In passato i fratelli Dardenne hanno costruito i loro film su una sorta di suspense del quotidiano. Nessun thriller, nessun delitto, niente inseguimenti. Piuttosto una tensione costante che sale lentamente, suscitata dalla situazione di protagonisti via via sempre più in difficoltà, col tempo che (li) stringe e il mondo (del lavoro, della famiglia, della comunità) che si frantuma davanti ai loro occhi. Il penultimo Due giorni, una notte era in questo senso esemplare, con quelle poche ore a disposizione del personaggio principale - interpretato da Marion Cotillard - per salvare il proprio posto di lavoro.
Quindi non deve stupire troppo se i modelli del "giallo" o comunque quelli dell'indagine su una morte misteriosa irrompono nel cinema dei Dardenne con La ragazza senza nome. Non solo la dinamica era già presente nei loro precedenti film, ma qui si declina in maniera persino più naturale all'interno di un universo totalmente privo di spettacolarizzazioni, e anzi quotidiano, severo e spoglio quant'altri mai.

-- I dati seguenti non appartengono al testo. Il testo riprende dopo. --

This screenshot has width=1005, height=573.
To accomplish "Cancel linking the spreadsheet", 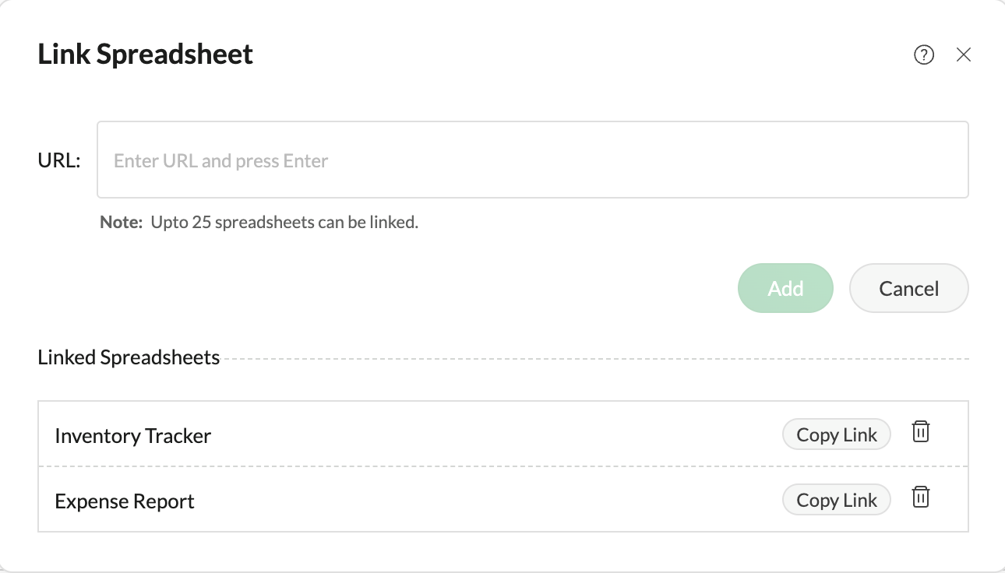I will point(908,288).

Più va avanti la loro filmografia, più evidentemente i fratelli Dardenne semplificano il cinema. Una dottoressa, una morte dolorosa, un ambulatorio, pochi interni, facce quotidiane consumate da acciacchi e problemi sociali. L'indagine, dunque, non è tanto sul colpevole quanto su un microcosmo che è metafora della nostra Europa vecchia e malata. A farne le spese, come una sorta di popolo sotterraneo e invisibile (e infatti il volto della morta - la ragazza senza nome del titolo - è sempre e solo visto attraverso un frame della telecamera di sorveglianza), è una umanità che abita letteralmente i margini.

Film di ingegno sottilissimo, La ragazza senza nome mette in gioco temi e intrecci complessi, singole psicologie e analisi sociali, senza mai eccedere in astrazioni e teorie, lavorando secondo il consueto metodo del pedinamento della protagonista.
Roy Menarini

I due registi sono troppo intelligenti per fornire un racconto esemplare e predicatorio. Non rappresentanto l'epopea dei poveri schiacciati da una metropoli di indifferenti. A venire sezionata - auscultata, diremmo, vista la professione della protagonista - è invece la provincia belga, parte per il tutto di un enorme hinterland europeo occidentale, quello che (ormai depoliticizzato, lasciato a se stesso e socialmente informe) oggi vota partiti xenofobi o cerca di separarsi dal resto del Continente sbarrando le porte. I Dardenne ci mostrano un mondo che non è composto da teste rasate o reietti frustrati, quanto da gente comune, acciaccata, anziana, stanca, impaurita, abbandonata, priva di riferimenti comunitari e collettivi, imprigionata in appartamenti angusti che si affacciano su mediocri stradoni ideati da urbanisti cinici.